Assignment:
Reproduce the portion of the forum replies below starting with "You have been" and going on through "observation of people)".

I think you both should sit down and talk things through. Tell him how you feel but be willing to listen to his side as well, do not cry, it will not get you anywhere. If you want your marriage to be strong and not let a puppy come in the way, you should try to work things out. Maybe even put some signs up around your neighborhood to see if someone could watch your puppy while your at work. I know there are tons of kids where I live who are always looking for extra cash.
Just talk things through and don't get upset no matter how stressed things seem.


TomatoMom
Rating
I wonder why you didn't speak up when he first mentioned getting a puppy. The both of you needed to have a discussion about getting a puppy before you went to a pet store, before you bought one and brought it home. You would have found out why he wants a puppy so much, and he would have found out about your feelings of unfairness regarding your caring for all the birds already and that adding a puppy to the chores/responsibilities/tasks is wearing on you. You two need to sit down and discuss things - neither one of you are mind readers. Your stressed and tired - I understand so completely. But when you say you want to leave - do you mean leave your husband and the marriage? If that's the case, then yes, you are overreacting if it's simply becuase of the puppy. Hope this helps - I am sorry you are so stressed out - hand in there, take a deep breath.


Pixell
Rating
This is an unusual situation.
You have been married such a short time.
From here your situation makes me wonder if your hubby is collecting trophies.
He has a new beautiful bride. a bunch of exotic birds and now a new puppy.
(in my observation of people)
Some people are "how it sounds" people and some are "how it looks" people and others are "how it feels" people.
I have known people who do one thing and say another, expecting other people to be satisfied with what has been said, even though it does Not match what has been or is being done.

Stored data:
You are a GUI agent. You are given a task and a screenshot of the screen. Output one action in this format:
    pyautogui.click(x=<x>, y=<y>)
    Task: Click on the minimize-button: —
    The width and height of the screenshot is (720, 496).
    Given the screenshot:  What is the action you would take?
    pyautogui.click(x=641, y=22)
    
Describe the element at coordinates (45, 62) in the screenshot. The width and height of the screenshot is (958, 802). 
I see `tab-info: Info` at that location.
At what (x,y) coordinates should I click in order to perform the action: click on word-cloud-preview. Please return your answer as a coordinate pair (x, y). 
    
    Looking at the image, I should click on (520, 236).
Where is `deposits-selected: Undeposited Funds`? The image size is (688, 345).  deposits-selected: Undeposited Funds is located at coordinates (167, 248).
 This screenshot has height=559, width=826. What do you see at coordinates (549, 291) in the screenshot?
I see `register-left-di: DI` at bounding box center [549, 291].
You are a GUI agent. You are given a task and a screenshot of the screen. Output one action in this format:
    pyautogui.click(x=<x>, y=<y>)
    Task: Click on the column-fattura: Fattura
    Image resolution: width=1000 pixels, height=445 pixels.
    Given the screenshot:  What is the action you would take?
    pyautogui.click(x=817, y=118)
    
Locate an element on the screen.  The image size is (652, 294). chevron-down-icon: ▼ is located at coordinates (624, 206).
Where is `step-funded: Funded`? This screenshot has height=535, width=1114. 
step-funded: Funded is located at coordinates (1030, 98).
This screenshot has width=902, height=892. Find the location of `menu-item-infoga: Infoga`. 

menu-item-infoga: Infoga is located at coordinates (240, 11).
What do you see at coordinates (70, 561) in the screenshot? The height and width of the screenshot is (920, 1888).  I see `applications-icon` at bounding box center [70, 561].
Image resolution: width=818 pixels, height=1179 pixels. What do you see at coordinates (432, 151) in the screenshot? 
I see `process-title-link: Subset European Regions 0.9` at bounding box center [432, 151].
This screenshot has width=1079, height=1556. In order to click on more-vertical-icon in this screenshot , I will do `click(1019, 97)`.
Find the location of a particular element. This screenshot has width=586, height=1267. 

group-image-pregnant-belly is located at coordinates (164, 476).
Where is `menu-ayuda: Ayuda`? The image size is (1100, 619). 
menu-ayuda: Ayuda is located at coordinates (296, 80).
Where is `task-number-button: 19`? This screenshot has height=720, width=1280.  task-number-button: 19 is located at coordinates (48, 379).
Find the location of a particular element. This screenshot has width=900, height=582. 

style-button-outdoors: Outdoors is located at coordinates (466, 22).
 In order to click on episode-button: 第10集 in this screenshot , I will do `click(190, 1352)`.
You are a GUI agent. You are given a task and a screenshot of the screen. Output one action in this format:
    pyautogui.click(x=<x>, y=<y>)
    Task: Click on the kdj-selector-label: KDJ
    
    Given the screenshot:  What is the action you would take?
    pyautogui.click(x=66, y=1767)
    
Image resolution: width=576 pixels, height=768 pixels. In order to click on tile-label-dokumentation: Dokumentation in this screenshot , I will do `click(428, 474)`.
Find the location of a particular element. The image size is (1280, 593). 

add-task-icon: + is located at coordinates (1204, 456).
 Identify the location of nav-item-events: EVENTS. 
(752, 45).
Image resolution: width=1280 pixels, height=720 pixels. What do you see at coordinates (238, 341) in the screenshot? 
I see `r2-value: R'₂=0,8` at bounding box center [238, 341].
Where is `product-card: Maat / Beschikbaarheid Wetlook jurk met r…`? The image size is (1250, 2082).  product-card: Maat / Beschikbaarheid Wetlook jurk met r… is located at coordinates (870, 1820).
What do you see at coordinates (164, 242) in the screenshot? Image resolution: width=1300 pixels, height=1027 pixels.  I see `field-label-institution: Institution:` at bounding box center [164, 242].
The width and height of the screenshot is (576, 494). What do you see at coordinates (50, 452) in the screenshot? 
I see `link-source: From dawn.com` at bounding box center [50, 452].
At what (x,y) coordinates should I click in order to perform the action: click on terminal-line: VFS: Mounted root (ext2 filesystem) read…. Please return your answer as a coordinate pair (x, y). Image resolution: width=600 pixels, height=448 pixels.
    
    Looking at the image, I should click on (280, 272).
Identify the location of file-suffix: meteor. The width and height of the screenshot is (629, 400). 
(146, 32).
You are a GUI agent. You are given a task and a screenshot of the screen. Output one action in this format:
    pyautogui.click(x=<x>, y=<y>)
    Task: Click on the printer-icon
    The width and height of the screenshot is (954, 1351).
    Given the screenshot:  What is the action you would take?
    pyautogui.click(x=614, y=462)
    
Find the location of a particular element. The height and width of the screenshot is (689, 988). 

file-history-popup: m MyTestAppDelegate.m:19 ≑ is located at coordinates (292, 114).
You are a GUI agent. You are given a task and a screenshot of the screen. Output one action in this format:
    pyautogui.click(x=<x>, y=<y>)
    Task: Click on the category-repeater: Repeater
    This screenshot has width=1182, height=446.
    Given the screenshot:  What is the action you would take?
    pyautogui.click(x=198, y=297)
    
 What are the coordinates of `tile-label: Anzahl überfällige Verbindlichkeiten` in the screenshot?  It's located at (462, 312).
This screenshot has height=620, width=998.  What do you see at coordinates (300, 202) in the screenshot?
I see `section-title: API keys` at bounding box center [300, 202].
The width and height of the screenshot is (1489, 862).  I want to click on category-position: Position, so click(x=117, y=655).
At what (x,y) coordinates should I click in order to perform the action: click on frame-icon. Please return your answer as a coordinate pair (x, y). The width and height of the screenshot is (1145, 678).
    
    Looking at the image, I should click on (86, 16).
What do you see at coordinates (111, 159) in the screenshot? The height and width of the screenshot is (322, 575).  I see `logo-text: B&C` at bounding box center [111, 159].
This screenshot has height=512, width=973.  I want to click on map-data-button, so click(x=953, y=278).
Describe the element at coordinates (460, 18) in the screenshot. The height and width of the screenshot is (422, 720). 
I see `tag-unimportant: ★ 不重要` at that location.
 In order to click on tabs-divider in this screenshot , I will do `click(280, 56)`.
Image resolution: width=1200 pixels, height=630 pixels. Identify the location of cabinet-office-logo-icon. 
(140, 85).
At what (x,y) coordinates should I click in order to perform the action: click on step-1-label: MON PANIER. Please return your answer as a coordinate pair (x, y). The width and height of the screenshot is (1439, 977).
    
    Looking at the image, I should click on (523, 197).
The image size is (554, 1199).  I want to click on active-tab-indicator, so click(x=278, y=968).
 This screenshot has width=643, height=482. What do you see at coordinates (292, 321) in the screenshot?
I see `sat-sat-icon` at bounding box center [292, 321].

Reply to the exercise:
You have been married such a short time.
From here your situation makes me wonder if your hubby is collecting trophies.
He has a new beautiful bride. a bunch of exotic birds and now a new puppy.
(in my observation of people)